◆ RECORDS FOR THIS EXERCISE:
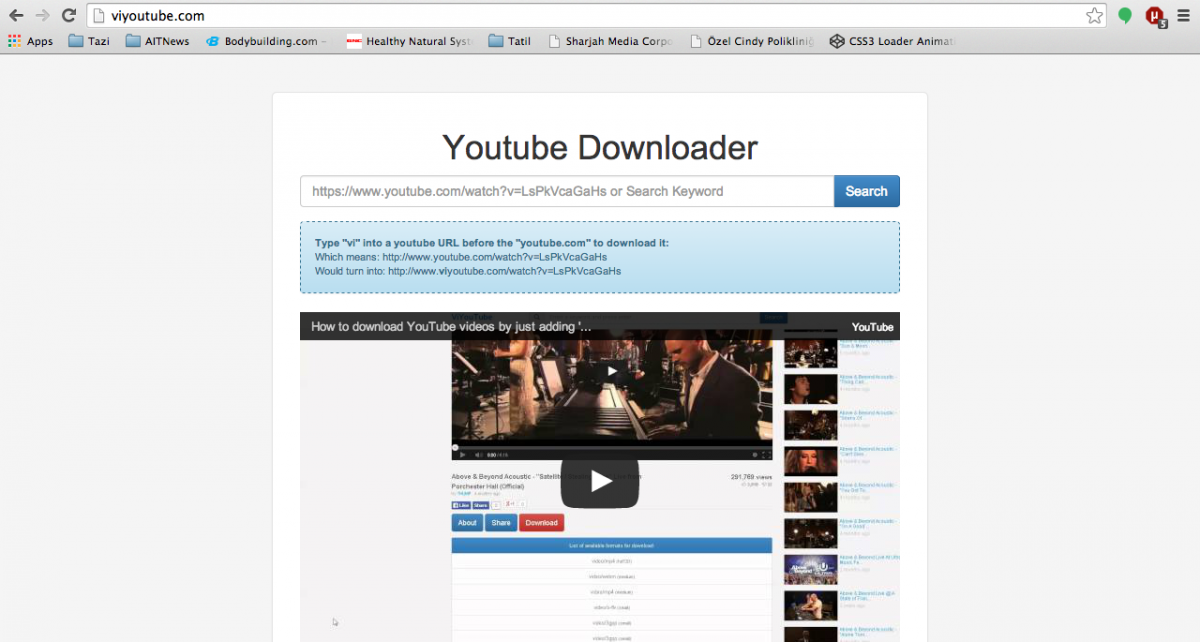This screenshot has height=642, width=1200.
Task: Open Bodybuilding.com bookmark
Action: click(268, 41)
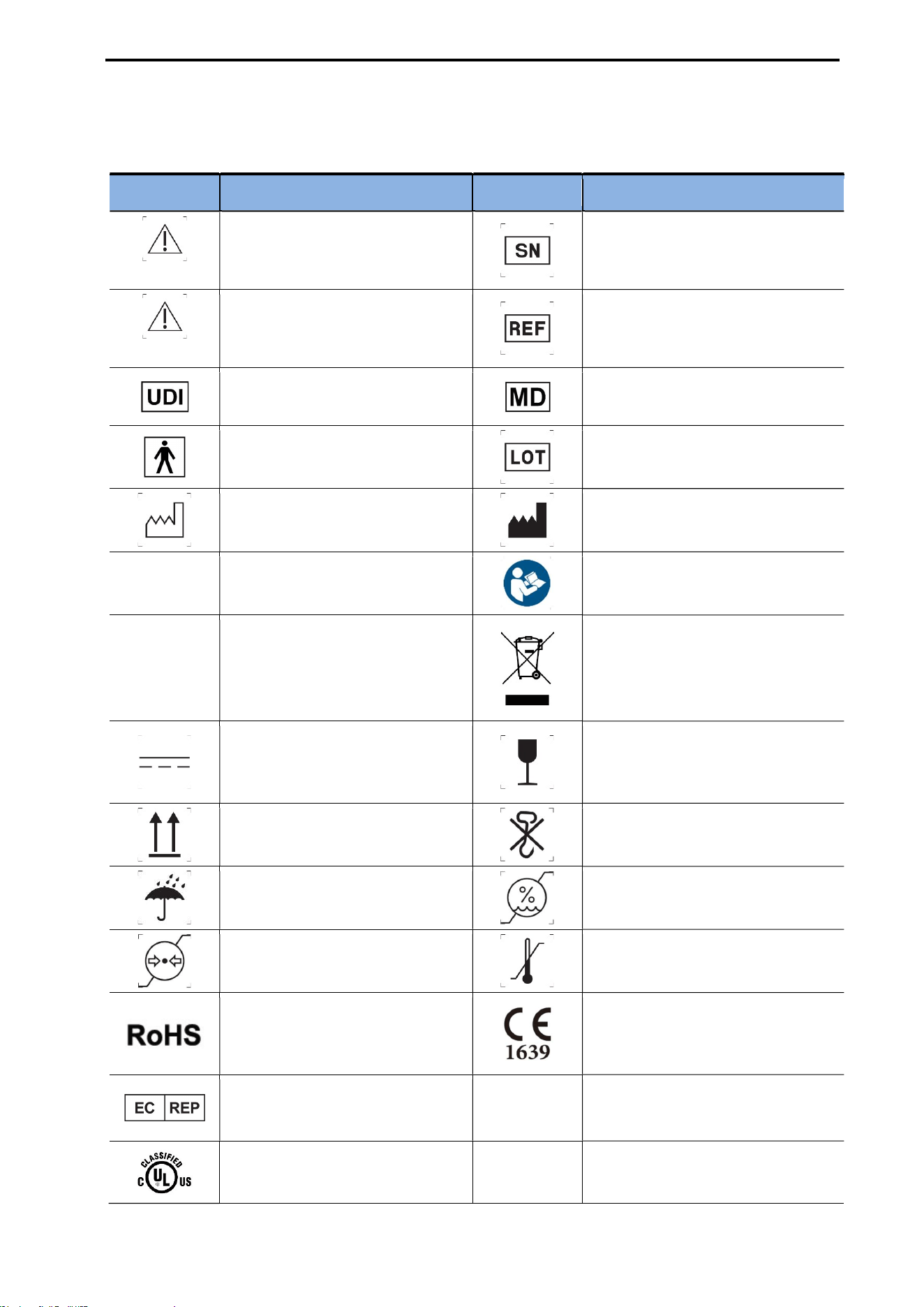Click the UL Classified certification logo
Image resolution: width=924 pixels, height=1307 pixels.
click(x=164, y=1172)
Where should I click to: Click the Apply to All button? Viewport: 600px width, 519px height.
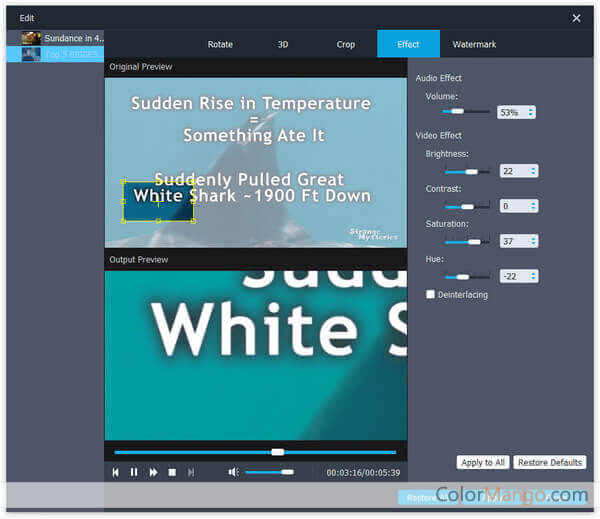[483, 462]
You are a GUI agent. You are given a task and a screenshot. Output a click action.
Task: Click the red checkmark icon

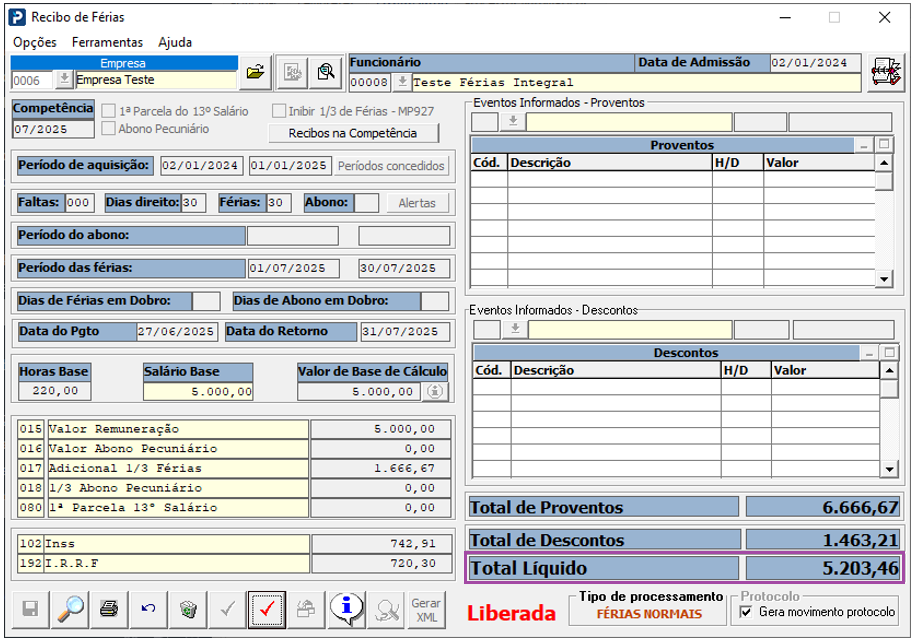point(266,609)
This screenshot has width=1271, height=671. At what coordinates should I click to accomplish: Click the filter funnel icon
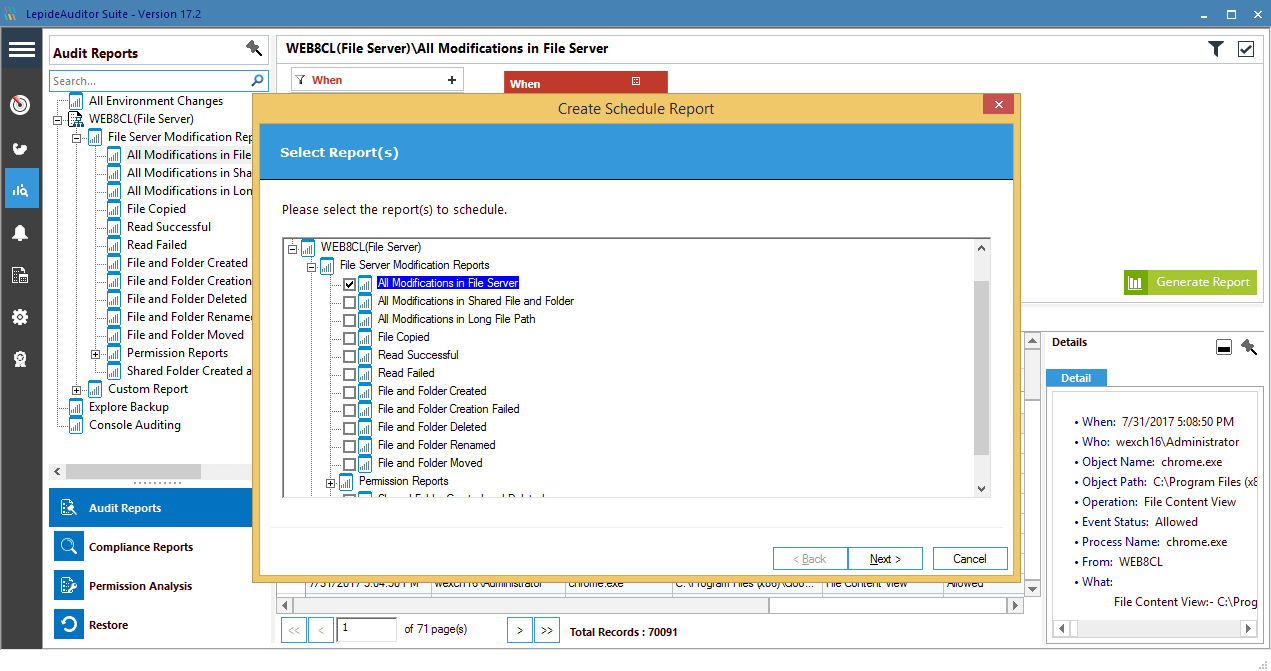(x=1215, y=48)
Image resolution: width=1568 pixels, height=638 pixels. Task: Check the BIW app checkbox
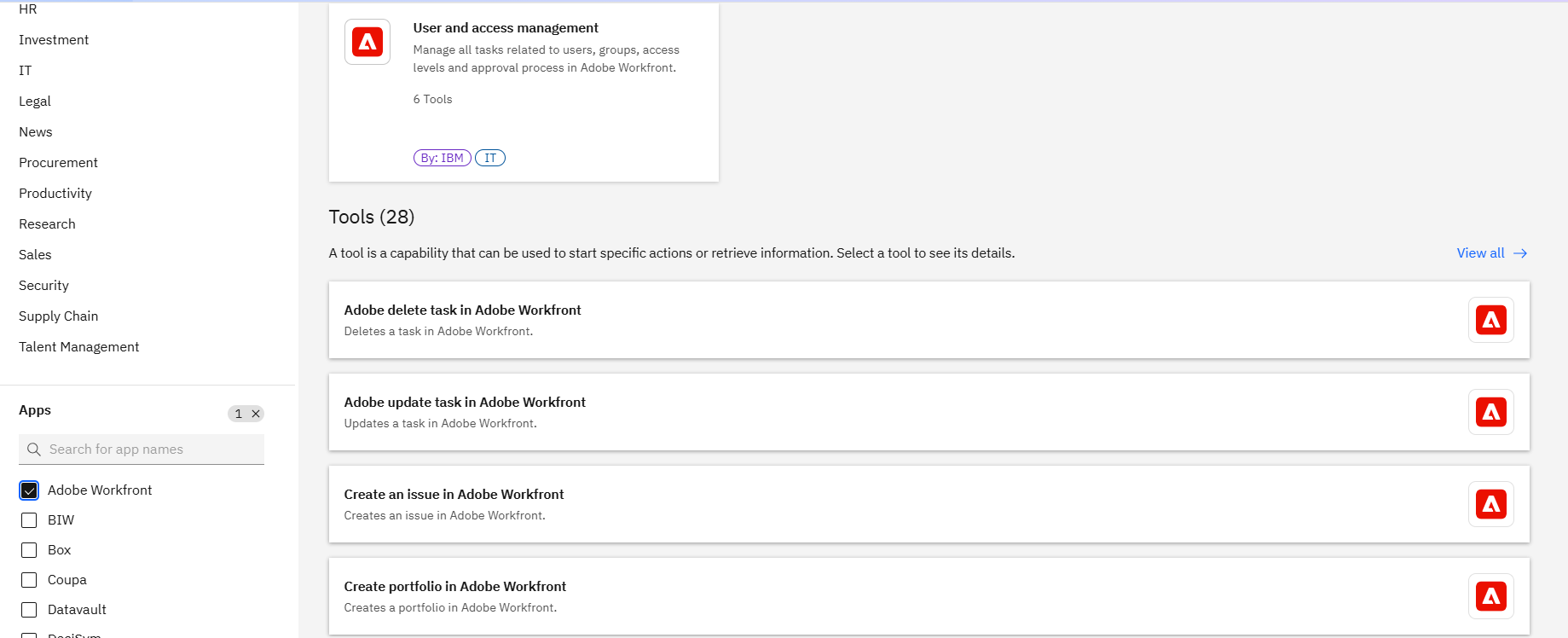pos(29,520)
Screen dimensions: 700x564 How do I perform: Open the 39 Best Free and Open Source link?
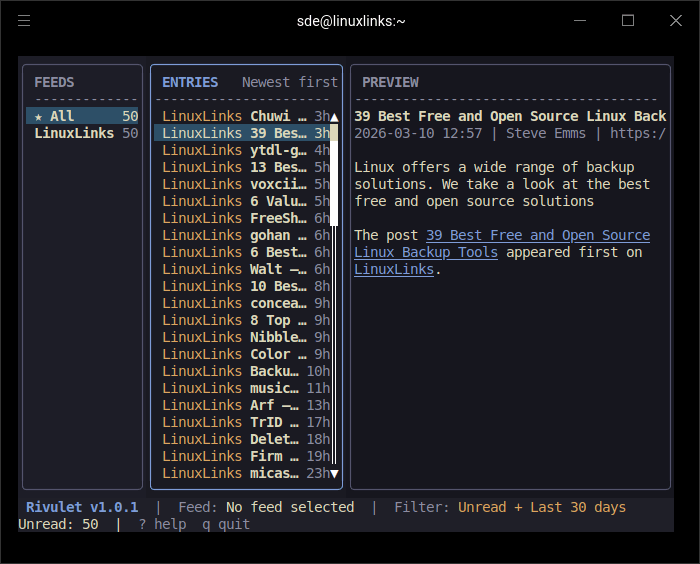538,235
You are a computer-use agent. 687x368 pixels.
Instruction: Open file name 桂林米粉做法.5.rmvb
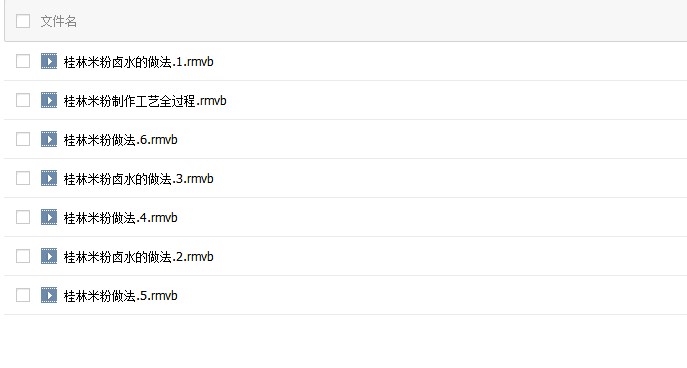120,296
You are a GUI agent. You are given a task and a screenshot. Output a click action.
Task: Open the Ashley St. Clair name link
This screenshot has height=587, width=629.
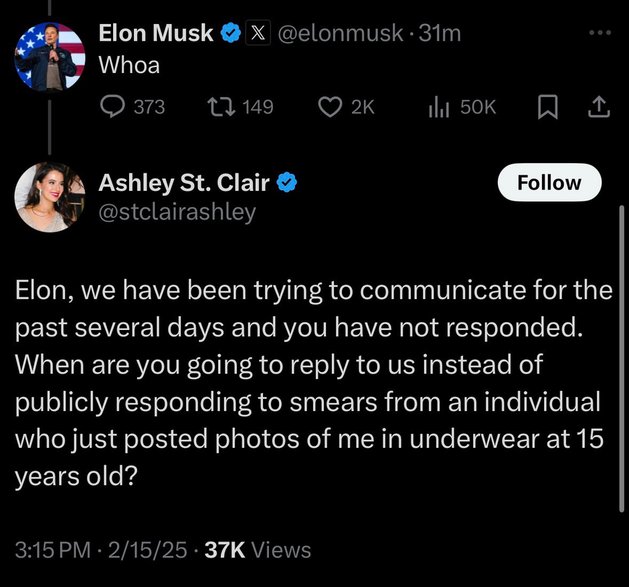pos(184,183)

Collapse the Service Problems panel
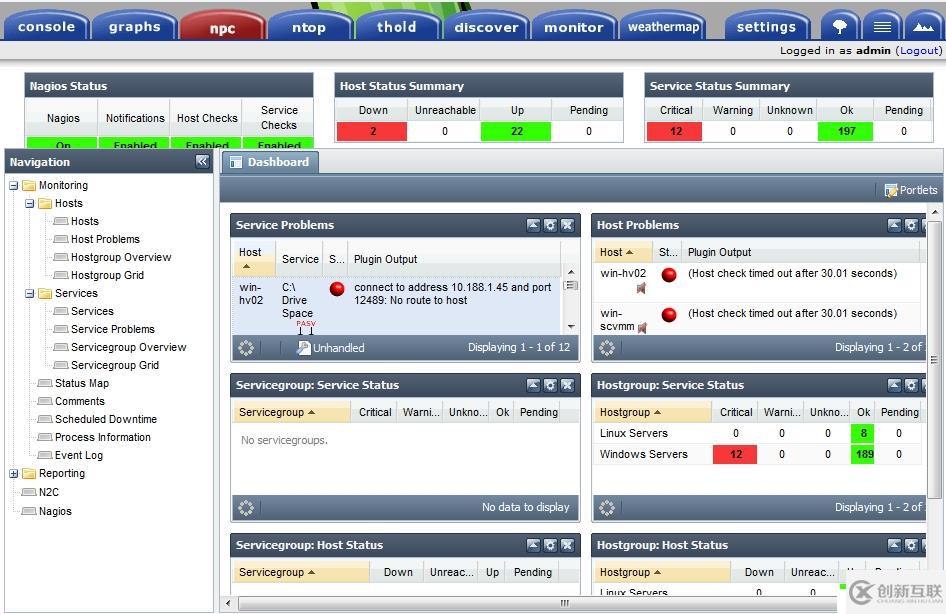tap(533, 225)
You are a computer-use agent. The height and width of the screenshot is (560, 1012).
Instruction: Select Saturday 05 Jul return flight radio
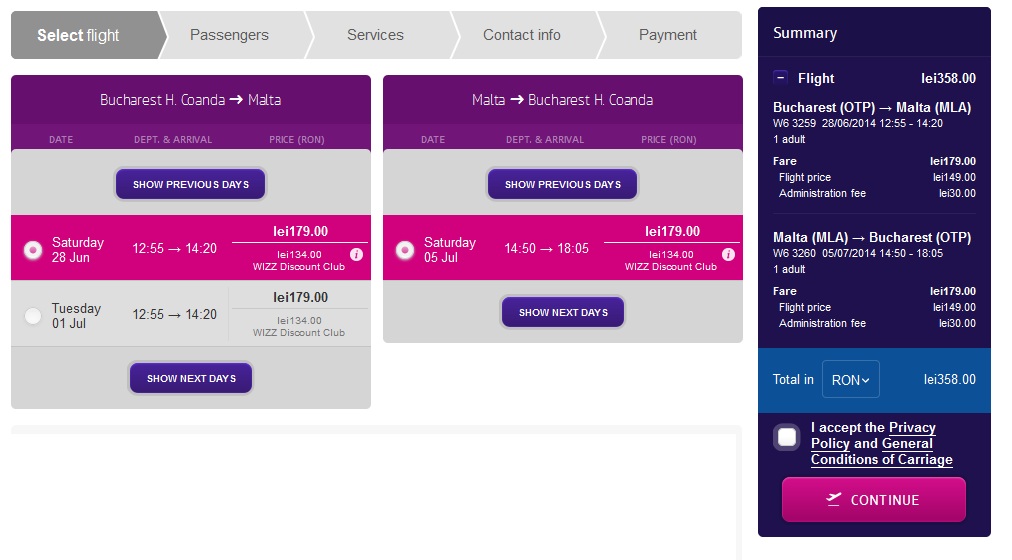coord(405,249)
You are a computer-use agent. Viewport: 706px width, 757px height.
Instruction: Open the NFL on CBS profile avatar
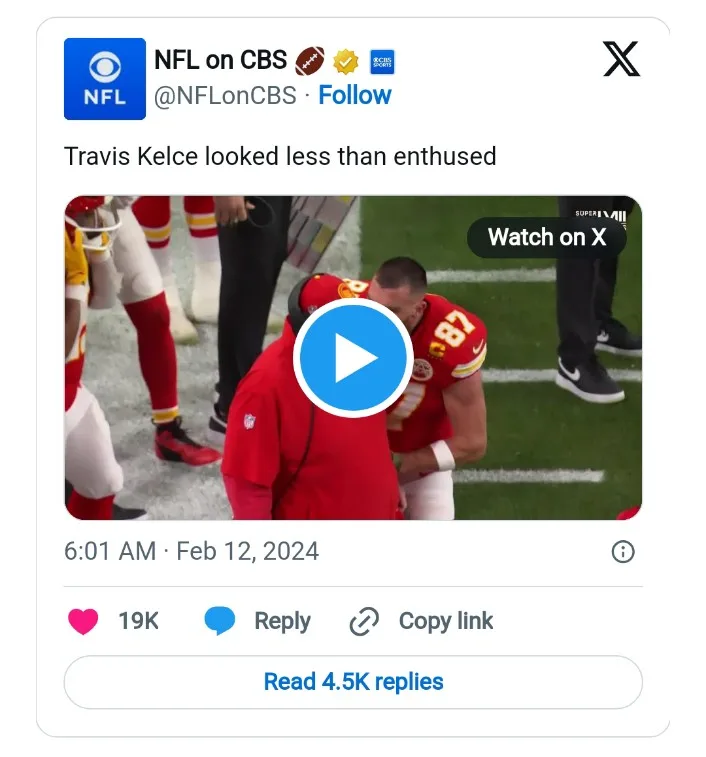[x=105, y=79]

◆ TASK REQUIREMENTS: What the answer must hold is the exact text of every line from the one containing "Where should I" through the end of the data, minus any pictures.

◆ RESPONSE AREA:
Where should I click to: Click the Apply to All button? Viewport: 600px width, 519px height.
[483, 462]
You are a GUI agent. You are given a task and a screenshot. Output a click action.
Task: Click the red checkmark icon

point(266,609)
This screenshot has width=1271, height=671. At what coordinates should I click to accomplish: Click the filter funnel icon
(x=1215, y=48)
Image resolution: width=1568 pixels, height=638 pixels. Task: Check the BIW app checkbox
pos(29,520)
Screen dimensions: 700x564 How do I perform: Open the 39 Best Free and Open Source link?
538,235
You are a computer-use agent. 687x368 pixels.
Instruction: Open file name 桂林米粉做法.5.rmvb
120,296
You are a GUI agent. You are given a task and a screenshot. Output a click action.
Task: Open the Ashley St. Clair name link
This screenshot has height=587, width=629.
pos(184,183)

Collapse the Service Problems panel
tap(533, 225)
You are a computer-use agent. The height and width of the screenshot is (560, 1012).
Instruction: Select Saturday 05 Jul return flight radio
coord(405,249)
You are a computer-use agent. Viewport: 706px width, 757px height.
Instruction: Open the NFL on CBS profile avatar
[x=105, y=79]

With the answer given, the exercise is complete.